++++ Records shown
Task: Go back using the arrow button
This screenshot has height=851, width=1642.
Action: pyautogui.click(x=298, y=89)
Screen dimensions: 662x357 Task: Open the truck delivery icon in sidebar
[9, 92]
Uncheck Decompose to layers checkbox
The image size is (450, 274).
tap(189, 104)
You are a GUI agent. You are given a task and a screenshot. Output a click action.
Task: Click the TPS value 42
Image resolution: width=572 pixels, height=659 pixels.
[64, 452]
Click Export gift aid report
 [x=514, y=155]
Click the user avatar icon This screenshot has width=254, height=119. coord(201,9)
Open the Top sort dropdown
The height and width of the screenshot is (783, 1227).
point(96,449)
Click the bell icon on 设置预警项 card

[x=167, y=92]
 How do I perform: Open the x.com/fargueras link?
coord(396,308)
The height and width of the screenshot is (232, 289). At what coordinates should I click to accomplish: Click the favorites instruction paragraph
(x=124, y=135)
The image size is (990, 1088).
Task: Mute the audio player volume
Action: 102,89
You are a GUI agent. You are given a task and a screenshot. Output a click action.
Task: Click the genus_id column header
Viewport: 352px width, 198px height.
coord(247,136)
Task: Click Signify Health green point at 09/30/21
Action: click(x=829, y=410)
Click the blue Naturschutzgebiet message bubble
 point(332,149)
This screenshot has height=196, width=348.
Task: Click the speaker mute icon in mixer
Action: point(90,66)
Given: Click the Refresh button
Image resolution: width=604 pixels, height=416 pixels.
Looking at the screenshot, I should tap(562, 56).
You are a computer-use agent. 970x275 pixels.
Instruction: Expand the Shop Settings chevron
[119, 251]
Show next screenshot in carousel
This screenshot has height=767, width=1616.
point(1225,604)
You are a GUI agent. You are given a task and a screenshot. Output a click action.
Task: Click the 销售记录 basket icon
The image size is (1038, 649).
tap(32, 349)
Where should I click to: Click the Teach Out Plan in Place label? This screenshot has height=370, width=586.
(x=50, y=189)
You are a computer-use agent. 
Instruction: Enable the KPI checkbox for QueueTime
++++++++
§ Problem to solve
Copy whichever lines above contain the string "computer".

§ Exercise output
You are a computer-use agent. 970x275 pixels.
You are a computer-use agent. 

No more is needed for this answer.